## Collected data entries
□ □ □ □ □ □ □

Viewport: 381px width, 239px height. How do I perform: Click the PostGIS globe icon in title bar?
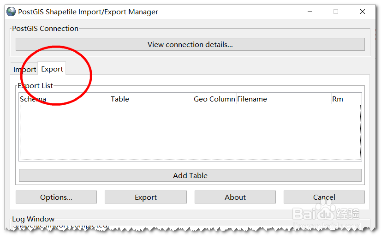(x=11, y=12)
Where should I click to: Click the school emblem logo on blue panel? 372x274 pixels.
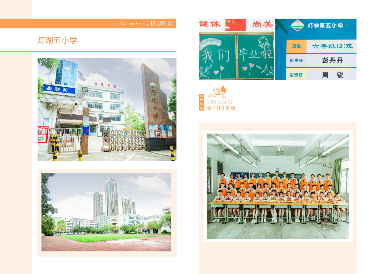[x=297, y=26]
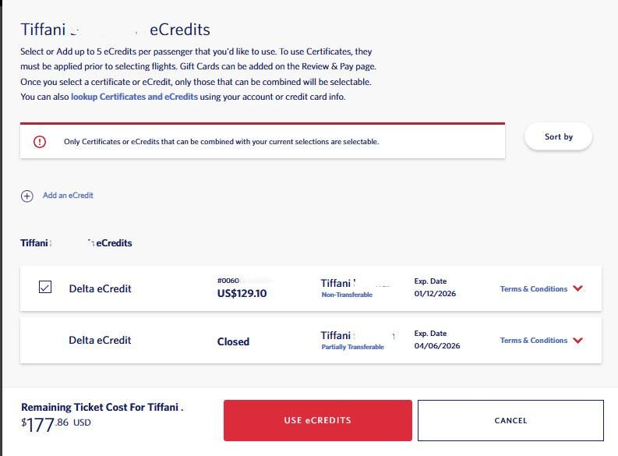Open Terms & Conditions for the US$129.10 eCredit
The image size is (618, 456).
[x=533, y=289]
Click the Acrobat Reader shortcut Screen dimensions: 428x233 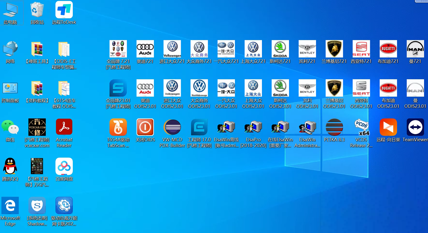click(64, 127)
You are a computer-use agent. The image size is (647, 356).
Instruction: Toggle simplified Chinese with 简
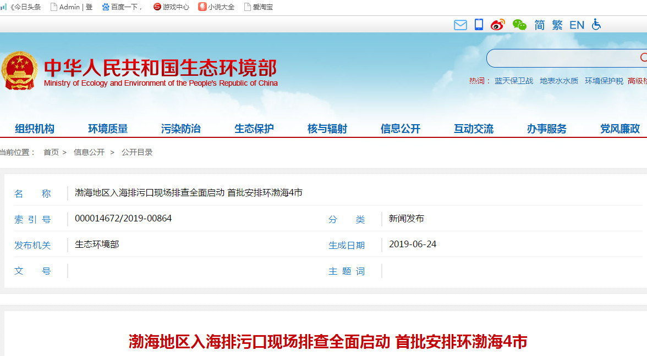click(539, 25)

□ □ □ □ □ □ □

All lines from the one containing "You are a computer-use" through the final line of the entries above are to be copied exactly; the pictures are not.

## Answer to the problem
You are a computer-use agent. The image size is (647, 356).
Instruction: Toggle simplified Chinese with 简
click(539, 25)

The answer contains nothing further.